Notice: This website is an unofficial Microsoft Knowledge Base (hereinafter KB) archive and is intended to provide a reliable access to deleted content from Microsoft KB. All KB articles are owned by Microsoft Corporation. Read full disclaimer for more details.

A Windows Server 2003 based-computer that is running the Cluster service may be unable to join a cluster after the computer is first restarted


View products that this article applies to.

Symptoms

A Windows Server 2003 based-computer that is running the Cluster service may be unable to join a server cluster after the computer is first restarted.
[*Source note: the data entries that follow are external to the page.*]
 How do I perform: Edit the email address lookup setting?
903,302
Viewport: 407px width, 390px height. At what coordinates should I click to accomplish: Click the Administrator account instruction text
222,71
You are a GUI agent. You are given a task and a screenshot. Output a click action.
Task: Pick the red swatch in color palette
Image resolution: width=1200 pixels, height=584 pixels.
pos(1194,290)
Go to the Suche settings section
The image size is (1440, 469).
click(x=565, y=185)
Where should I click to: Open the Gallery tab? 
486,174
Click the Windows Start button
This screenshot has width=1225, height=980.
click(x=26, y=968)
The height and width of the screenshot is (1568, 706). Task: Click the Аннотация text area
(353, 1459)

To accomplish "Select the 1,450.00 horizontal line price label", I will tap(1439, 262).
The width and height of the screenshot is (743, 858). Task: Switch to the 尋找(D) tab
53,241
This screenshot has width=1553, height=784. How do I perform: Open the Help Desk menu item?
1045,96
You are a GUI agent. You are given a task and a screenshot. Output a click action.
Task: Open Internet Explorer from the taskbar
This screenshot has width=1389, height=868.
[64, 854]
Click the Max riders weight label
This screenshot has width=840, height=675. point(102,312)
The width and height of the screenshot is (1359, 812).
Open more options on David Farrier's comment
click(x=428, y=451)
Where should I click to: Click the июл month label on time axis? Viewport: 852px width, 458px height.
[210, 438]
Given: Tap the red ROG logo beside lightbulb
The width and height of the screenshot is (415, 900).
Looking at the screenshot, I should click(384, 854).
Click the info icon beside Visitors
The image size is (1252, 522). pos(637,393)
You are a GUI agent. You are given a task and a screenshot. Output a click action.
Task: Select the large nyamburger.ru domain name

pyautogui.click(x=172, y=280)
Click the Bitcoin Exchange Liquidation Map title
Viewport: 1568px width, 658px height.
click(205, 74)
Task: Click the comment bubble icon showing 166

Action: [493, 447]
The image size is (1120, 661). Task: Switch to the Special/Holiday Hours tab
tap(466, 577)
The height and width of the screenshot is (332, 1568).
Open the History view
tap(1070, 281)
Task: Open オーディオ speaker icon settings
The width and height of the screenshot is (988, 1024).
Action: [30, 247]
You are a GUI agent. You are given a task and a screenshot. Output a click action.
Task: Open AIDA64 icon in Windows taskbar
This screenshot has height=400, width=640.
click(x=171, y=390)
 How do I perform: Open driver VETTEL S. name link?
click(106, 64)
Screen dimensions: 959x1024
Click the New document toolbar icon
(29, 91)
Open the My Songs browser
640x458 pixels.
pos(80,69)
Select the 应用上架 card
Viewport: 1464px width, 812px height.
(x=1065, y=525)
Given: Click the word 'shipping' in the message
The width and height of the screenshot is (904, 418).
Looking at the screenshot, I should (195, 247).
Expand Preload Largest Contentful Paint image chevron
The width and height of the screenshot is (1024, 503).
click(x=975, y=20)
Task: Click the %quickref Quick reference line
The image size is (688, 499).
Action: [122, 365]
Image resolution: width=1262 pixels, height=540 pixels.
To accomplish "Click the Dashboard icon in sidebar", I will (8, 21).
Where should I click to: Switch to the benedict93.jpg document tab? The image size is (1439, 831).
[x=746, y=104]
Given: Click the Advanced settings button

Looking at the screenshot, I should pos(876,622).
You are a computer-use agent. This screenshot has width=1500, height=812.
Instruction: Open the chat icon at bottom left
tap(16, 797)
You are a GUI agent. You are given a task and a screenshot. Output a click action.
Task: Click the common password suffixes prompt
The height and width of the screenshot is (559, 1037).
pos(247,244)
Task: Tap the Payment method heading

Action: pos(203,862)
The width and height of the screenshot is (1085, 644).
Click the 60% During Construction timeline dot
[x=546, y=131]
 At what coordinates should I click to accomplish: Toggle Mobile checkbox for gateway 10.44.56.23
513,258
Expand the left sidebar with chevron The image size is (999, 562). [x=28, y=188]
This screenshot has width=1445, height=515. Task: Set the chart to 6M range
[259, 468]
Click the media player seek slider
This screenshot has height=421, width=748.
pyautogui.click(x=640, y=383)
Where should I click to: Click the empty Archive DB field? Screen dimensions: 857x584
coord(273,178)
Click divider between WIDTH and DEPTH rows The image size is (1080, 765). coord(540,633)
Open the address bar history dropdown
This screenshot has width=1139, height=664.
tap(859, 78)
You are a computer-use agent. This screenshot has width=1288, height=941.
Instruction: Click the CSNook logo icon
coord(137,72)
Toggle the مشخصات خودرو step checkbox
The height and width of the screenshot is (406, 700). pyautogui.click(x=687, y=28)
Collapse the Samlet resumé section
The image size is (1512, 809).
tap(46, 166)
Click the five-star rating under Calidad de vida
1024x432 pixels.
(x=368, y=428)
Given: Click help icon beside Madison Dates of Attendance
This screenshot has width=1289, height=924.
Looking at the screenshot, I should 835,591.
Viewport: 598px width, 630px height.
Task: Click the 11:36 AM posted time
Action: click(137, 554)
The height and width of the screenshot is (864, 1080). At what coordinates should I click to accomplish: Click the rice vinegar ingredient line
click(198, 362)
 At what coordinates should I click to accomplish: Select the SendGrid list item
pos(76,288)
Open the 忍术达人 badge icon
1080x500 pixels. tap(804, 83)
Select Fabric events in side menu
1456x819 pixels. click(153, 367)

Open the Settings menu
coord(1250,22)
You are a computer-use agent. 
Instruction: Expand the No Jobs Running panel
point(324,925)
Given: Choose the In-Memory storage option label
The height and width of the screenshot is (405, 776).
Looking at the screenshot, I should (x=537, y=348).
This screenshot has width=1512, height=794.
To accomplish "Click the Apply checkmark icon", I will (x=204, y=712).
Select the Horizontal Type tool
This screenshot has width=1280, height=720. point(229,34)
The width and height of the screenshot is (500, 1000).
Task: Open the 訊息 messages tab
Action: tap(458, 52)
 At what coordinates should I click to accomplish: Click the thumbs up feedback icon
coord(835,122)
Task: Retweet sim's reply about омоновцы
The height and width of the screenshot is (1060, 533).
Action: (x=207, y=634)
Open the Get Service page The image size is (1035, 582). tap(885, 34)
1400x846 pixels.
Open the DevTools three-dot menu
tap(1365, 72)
However, the computer can successfully join the cluster after the Cluster service restarts. When this problem occurs, entries that resemble the following are logged in the System log:

Event ID: 1209

Date: date
Time: time
Event ID: 1209
Event type: Error
Computer: ComputerName
Description: Cluster service is requesting a bus reset for device \Device\ClusDisk0.

Event ID: 118

Date: date
Time: time
Event ID: 118
Event type: Warning
Computer: ComputerName
Description: The driver for device \Device\RaidPort1 performed a bus reset upon request.

Event ID: 7031

Date: date
Time: time
Event ID: 7031
Event type: Error
Computer: ComputerName
Description: The Cluster Service service terminated unexpectedly. It has done this 1 time(s). The following corrective action will be taken in 60000 milliseconds: Restart the service.

Event ID: 1062

Date: date
Time: time
Event ID: 1062
Event type: Information
Computer: ComputerName
Description: Cluster service successfully joined the server cluster ClusterName.

Event ID: 7036

Date: date
Time: time
Event ID: 7036
Event type: Error
Computer: ComputerName
Description: The Cluster Service service entered the running state.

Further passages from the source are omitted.